*** Opening of Given data ***
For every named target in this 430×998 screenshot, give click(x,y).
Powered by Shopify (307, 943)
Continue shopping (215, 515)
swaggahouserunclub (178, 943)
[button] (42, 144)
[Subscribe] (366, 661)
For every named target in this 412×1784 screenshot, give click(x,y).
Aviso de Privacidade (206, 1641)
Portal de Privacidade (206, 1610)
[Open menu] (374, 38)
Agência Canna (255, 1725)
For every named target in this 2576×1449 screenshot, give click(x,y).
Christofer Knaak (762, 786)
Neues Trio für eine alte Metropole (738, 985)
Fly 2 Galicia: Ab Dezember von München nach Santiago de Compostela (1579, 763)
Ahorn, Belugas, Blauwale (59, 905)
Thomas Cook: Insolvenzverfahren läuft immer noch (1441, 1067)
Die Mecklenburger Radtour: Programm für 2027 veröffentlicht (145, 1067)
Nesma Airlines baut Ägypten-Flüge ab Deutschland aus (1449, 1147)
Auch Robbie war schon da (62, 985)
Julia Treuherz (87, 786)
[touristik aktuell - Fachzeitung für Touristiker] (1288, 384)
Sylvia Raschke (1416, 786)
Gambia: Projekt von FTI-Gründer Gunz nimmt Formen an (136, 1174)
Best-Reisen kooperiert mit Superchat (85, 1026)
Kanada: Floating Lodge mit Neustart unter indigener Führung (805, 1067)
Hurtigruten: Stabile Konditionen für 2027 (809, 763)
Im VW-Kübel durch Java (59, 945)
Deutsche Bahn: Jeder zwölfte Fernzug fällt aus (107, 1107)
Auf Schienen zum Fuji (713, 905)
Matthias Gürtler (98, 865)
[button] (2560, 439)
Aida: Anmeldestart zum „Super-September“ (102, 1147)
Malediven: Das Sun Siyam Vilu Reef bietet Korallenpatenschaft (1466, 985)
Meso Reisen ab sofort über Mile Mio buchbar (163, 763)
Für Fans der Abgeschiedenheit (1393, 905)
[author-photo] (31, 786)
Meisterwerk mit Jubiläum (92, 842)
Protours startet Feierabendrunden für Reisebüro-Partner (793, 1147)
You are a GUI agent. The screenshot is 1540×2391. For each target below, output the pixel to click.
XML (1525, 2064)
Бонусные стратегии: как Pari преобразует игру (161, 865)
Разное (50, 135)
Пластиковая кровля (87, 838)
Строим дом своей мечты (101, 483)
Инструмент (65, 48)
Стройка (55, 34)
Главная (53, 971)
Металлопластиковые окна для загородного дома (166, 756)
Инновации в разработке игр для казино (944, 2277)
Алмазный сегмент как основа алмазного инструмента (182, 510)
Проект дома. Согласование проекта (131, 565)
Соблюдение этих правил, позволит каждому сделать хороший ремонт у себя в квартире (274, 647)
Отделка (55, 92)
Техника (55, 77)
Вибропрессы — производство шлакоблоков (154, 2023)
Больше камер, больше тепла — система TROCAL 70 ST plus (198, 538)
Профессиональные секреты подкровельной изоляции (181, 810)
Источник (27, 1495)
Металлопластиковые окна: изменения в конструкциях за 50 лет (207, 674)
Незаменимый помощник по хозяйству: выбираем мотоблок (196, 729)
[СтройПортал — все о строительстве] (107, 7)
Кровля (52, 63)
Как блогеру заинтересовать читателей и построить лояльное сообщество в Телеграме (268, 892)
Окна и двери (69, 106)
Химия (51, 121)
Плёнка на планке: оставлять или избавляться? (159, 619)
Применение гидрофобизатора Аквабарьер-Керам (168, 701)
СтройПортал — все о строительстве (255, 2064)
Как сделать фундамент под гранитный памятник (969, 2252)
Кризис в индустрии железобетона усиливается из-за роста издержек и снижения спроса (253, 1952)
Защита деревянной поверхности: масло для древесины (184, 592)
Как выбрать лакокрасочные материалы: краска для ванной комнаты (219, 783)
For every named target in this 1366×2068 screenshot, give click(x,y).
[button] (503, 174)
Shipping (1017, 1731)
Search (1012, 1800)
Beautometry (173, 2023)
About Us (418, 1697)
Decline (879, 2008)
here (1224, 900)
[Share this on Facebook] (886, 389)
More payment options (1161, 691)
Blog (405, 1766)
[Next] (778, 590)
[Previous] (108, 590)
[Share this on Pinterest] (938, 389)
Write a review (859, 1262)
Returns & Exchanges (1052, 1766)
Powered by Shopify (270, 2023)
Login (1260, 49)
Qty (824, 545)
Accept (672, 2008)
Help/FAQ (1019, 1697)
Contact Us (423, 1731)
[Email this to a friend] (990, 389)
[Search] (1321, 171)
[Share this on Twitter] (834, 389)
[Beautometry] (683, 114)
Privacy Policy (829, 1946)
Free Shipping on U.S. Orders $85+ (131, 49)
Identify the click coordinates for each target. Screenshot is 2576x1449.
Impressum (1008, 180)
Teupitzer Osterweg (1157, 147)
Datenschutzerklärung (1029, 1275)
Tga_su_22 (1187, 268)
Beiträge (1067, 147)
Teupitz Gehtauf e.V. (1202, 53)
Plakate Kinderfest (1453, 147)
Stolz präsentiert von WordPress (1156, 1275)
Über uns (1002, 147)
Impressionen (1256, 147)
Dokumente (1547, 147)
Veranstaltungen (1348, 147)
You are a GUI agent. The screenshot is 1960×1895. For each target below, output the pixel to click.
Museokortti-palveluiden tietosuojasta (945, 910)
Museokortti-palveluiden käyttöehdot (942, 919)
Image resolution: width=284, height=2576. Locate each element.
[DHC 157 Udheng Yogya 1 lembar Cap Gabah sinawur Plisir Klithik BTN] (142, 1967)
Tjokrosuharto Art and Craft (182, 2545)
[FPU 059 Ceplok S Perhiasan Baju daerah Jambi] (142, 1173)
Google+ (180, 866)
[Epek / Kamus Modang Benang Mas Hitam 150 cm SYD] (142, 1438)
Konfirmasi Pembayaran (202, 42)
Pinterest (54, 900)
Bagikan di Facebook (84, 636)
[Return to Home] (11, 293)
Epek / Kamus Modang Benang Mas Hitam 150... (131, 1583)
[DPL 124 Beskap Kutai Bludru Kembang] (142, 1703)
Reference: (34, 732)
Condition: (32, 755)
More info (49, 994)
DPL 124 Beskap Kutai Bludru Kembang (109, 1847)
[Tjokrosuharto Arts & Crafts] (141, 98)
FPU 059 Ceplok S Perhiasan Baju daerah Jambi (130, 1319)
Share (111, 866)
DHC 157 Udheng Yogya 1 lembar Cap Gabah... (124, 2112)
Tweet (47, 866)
*** Close of Given data ***
Work out how many lines contain the word "every" in the records, and answer with the number only.

Solution below:
4